Quando gli Art Ensemble of Chicago fanno il loro ingresso sul
palco del Parco della musica dell'Auditorium di Roma, è difficile non notare il contrasto tra il loro abbigliamento tipicamente africano e il trucco che trasforma il loro viso in una arcaica maschera totemica (tranne
Roscoe Mitchell,
come sempre in abiti borghesi) e lo scenario d'avanguardia architettonica dello
spazio estivo dell'Auditorium, ricavato fra le tre sale da concerto, gli ormai celebri "scarafaggi" di Renzo Piano, il cui disegno futuristico fa da cornice al rito tribale degli Art Ensemble of Chicago.

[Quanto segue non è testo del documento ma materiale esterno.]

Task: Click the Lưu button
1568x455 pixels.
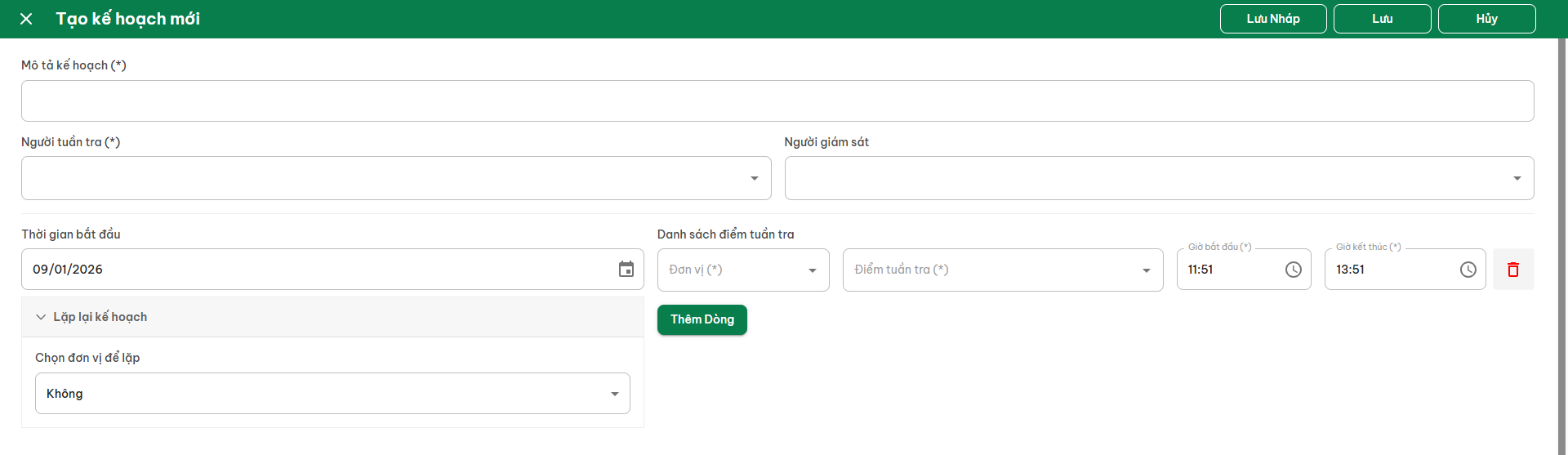Action: [x=1382, y=19]
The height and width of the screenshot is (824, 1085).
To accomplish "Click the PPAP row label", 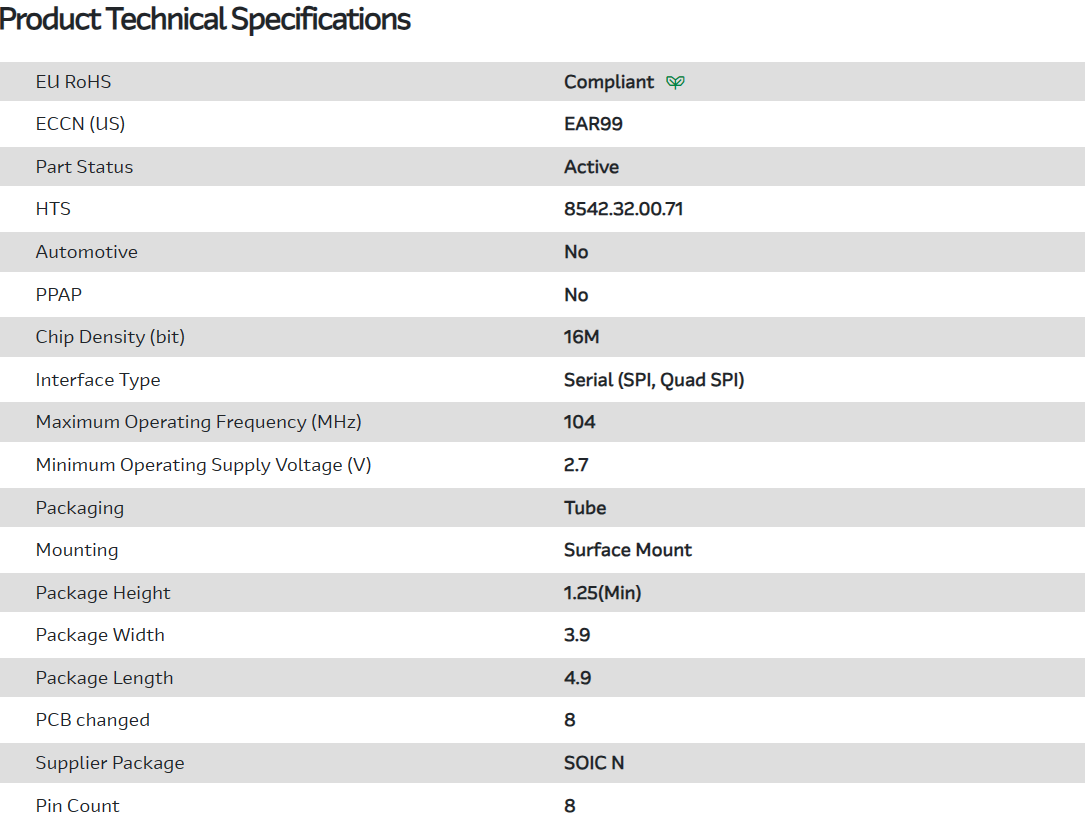I will tap(58, 295).
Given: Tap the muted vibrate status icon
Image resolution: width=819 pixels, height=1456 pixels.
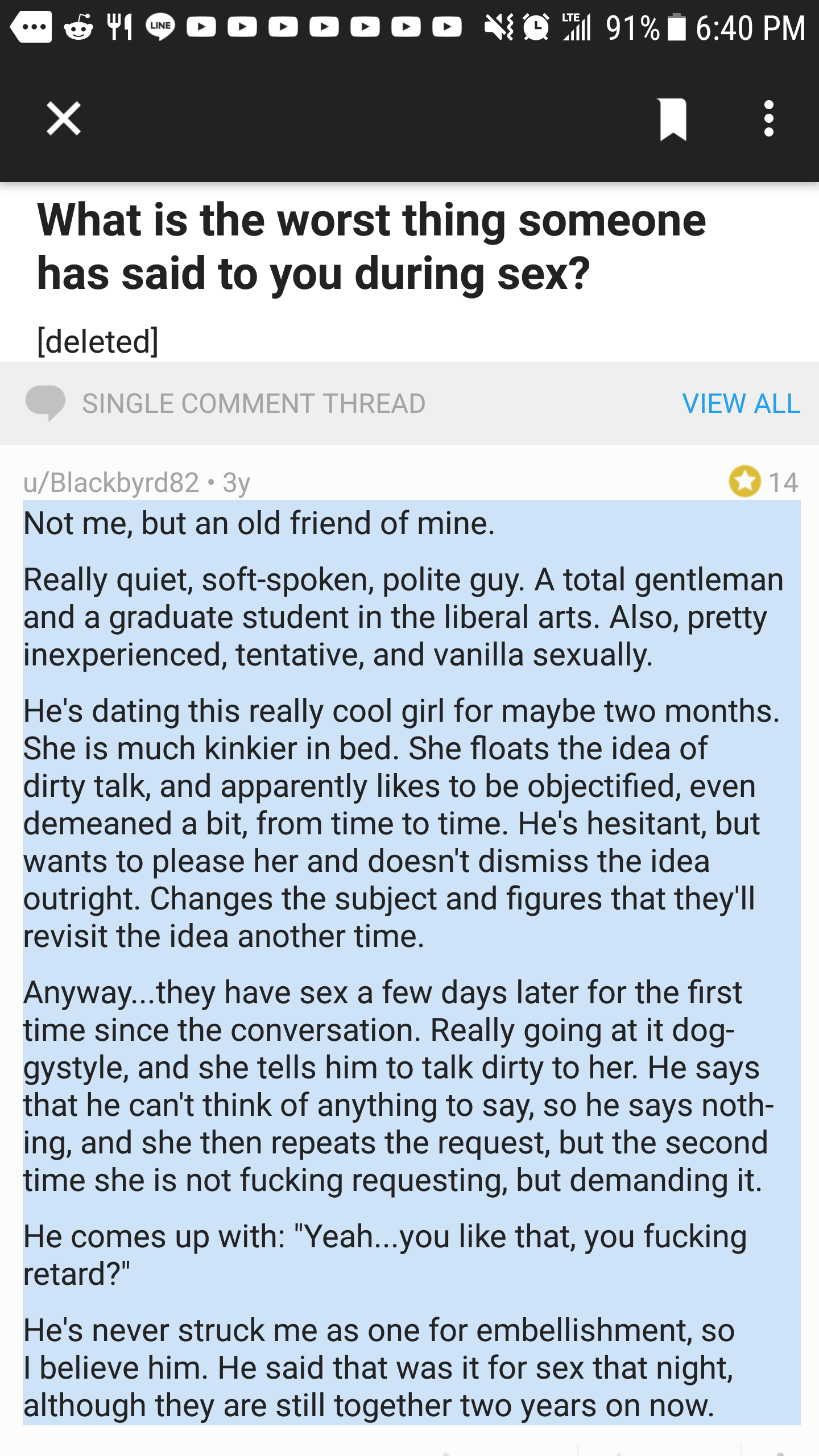Looking at the screenshot, I should click(x=499, y=27).
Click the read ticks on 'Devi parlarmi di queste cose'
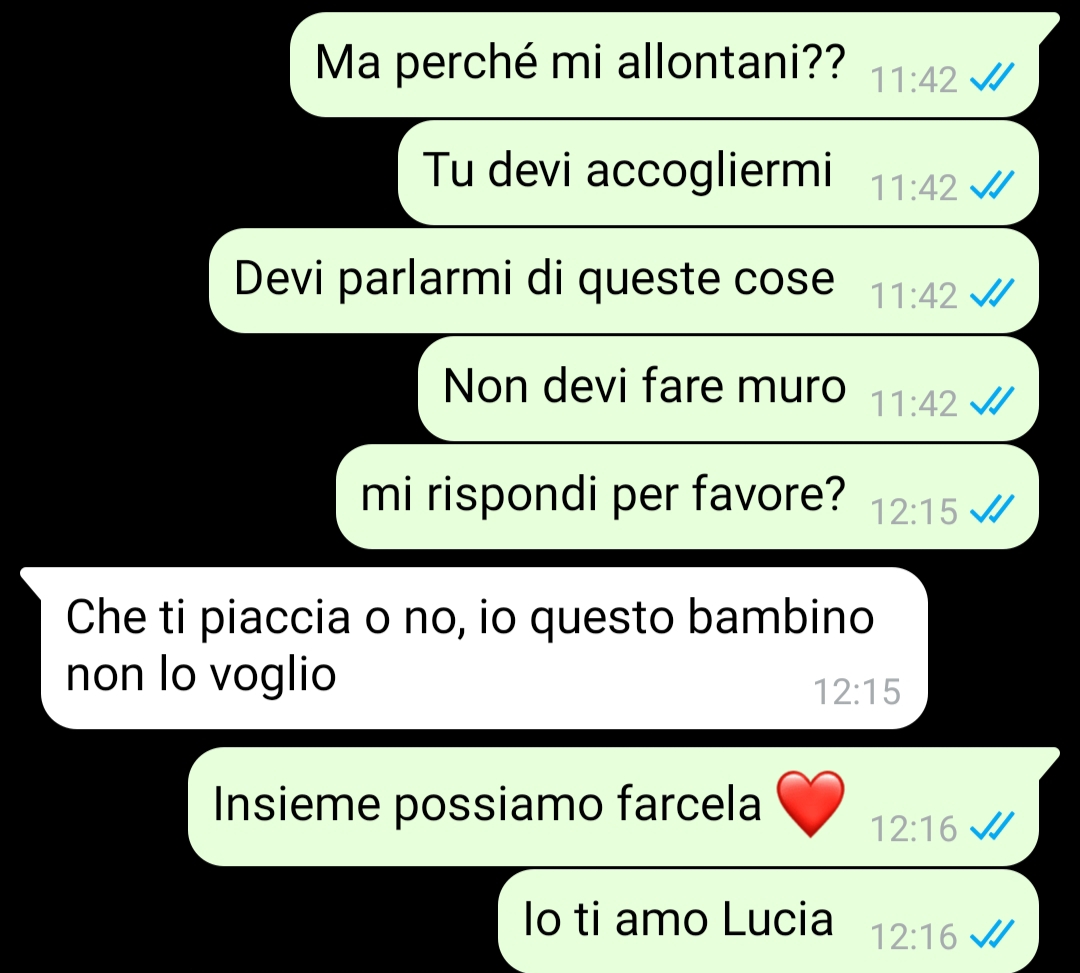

Il concerto comincia con la lunga, ipnotica danza propiziatoria
Tutankhamun, che vede i quattro musicisti applicati a far suonare, oltre a più canoniche percussioni, campane e vibrafono, una serie strampalata di oggetti non facilmente identificabili ammucchiati su tavolini, con l'unica comune caratteristica di produrre suoni. Le percussioni di
Don Moye scandiscono il ritmo, come il tamburo che nei riti ancestrali mette in comunicazione gli uomini con la divinità per ingraziarsela; e per buona mezz'ora ogni musicista è impegnato a percuotere qualsiasi cosa al momento lo ispiri. Finalmente
Roscoe Mitchell dà fiato al suo sax soprano: è il segnale per la sua tribù d'imbracciare i propri strumenti e, in continuità con l'ipnotica base ritmica del pezzo precedente, i saxs di Mitchell
e Jarman intonano
The Meeting. Mitchell e Jarman suonano all'unisono il tema su toni diversi, gli alti del sax soprano di Mitchell e i bassi del sax tenore di Jarman, mentre si alternano agli assoli free, che
mai rompono l'atmosfera sospesa di una lunga composizione-improvvisazione che
non si arresta nemmeno quando Jarman attacca un eccentrico assolo di diamonica a
bocca, sì proprio quello strumento di plastica che
ti obbligano a suonare alle scuole elementari. Dopo quasi un'ora ininterrotta di musica, quando il sax di Mitchell diffonde per l'ultima volta la delicata e fragile melodia di The Meeting,
l'incantesimo si scioglie e, quasi incredulo, il pubblico può finalmente
applaudire.
Di altra specie è il pezzo che segue, Stone, un'improvvisazione del free più energico e radicale, dove ogni strumento si lancia in ritmiche ossessive, tra le quali spicca il lungo e lavico assolo di Mitchell. Il pezzo successivo è introdotto da Jarman che canta lo spiritual
Hei! I' ve now sing joy, poi imbraccia il sax tenore, seguito subito dal sax soprano di Mitchell; non è difficile leggere sui volti di coloro che hanno almeno uno dei numerosi live
degli Art Ensemble of Chicago un leggero disappunto: infatti, riconoscono le note familiari di
Odwalla, il brano che tradizionalmente chiude ogni loro concerto. Il rito si sta concludendo, ma, mentre Mitchell presenta il gruppo sulle note di Odwalla, come a ogni concerto da ormai trent'anni, la sensazione è di aver assistito a una di quelle celebri performances dal vivo di cui si narra nel mondo del
jazz, che hanno fatto entrare a pieno titolo gli Art Ensemble of Chicago nella
storia del jazz.
Il bis lascia senz'altro il pubblico senza rimpianti: Mitchell e Jarman imbracciano tutti gli strumenti a fiato a loro disposizione e, soffiando una volta nell'uno e una volta nell'altro, quasi emergesse dal nulla, si comincia a materializzare la melodia notturna e avvolgente di quel gioiello del repertorio degli Art Ensemble of Chicago che è
Dreaming of the
Master. L'esecuzione è da antologia, come compete a un classico.